OIC, alright. I recommend that, if you want this to go into the branch, we do a targeted fix and then expand on that in follow-up.

And d'oh on the SDValue thing, I'll fix that.

nhaehnle updated this revision to Diff 86096.Jan 27 2017, 12:16 PM

Drop unnecessary getNode()s.

But you can't because they'll crash [...]

That's what the hunk in SelectionDAG.cpp is about.

OIC, alright. I recommend that, if you want this to go into the branch, we do a targeted fix and then expand on that in follow-up.

OTOH, maybe it is safer this way. Hrmm.

And d'oh on the SDValue thing, I'll fix that.

Yeah, I personally feel more comfortable having the exact same change on the branch.

Yeah, I personally feel more comfortable having the exact same change on the branch.

I meant that having getFlags() always return something dereferenceable seems safer.

Yeah, I personally feel more comfortable having the exact same change on the branch.

I meant that having getFlags() always return something dereferenceable seems safer.

Aha, I misunderstood. It's still not clear what those two comments mean together :)

Do you strongly prefer a very limited fix, meaning that looking at getFlags() is postponed for whoever gets around to supporting those on FMA(D) when they do? Either way, the FIXME stays (maybe rephrased).

Yeah, I personally feel more comfortable having the exact same change on the branch.

I meant that having getFlags() always return something dereferenceable seems safer.

Aha, I misunderstood. It's still not clear what those two comments mean together :)

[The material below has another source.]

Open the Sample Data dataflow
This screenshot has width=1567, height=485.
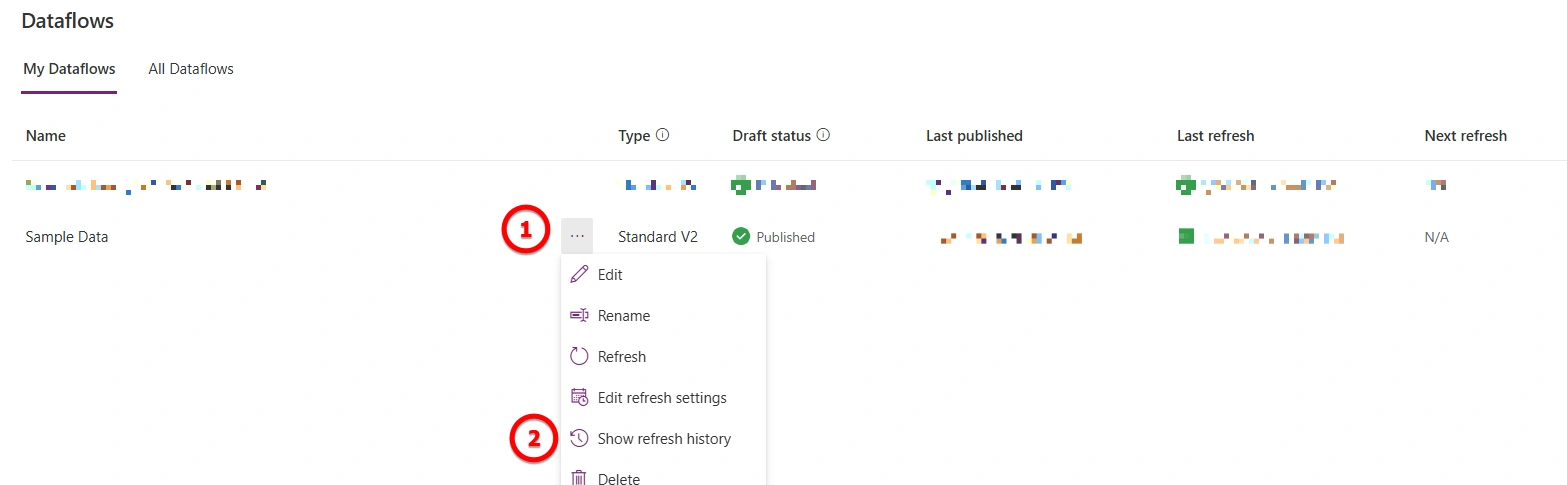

Do you strongly prefer a very limited fix, meaning that looking at getFlags() is postponed for whoever gets around to supporting those on FMA(D) when they do? Either way, the FIXME stays (maybe rephrased).

I'm not sure how strongly I feel about it, but I think it is better to save that until we make it work. That way we can make sure we get test cases for it at the time. That seems better than adding dead code.

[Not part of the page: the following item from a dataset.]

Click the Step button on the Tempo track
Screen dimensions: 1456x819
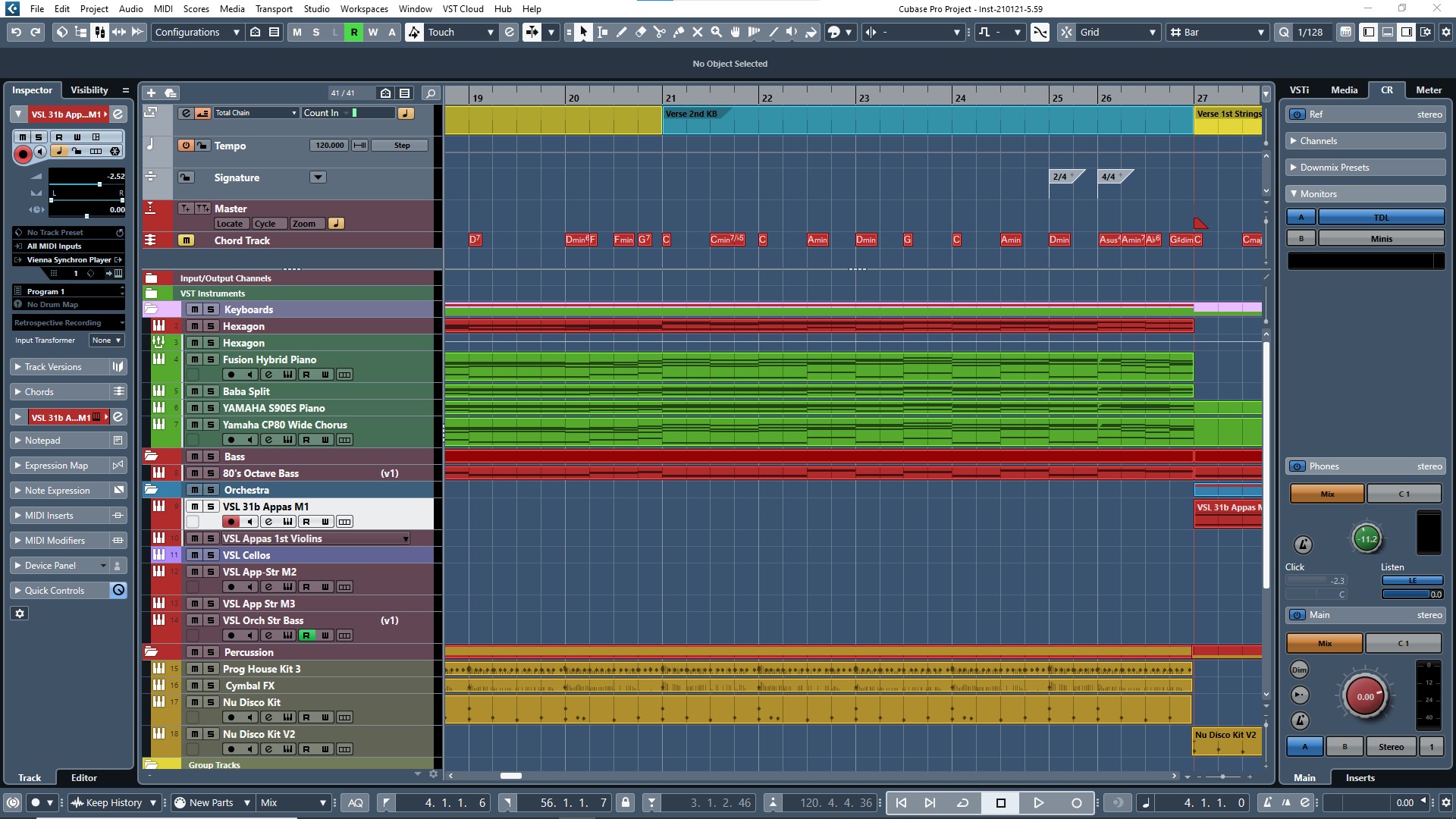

nhaehnle updated this revision to Diff 86255.Jan 30 2017, 1:27 AM

Backing out the effectively dead FMF code, but leave the corresponding
FIXMEs in place.

hfinkel accepted this revision.Jan 30 2017, 6:28 AM

LGTM, thanks!

This revision is now accepted and ready to land.Jan 30 2017, 6:28 AM
This revision was automatically updated to reflect the committed changes.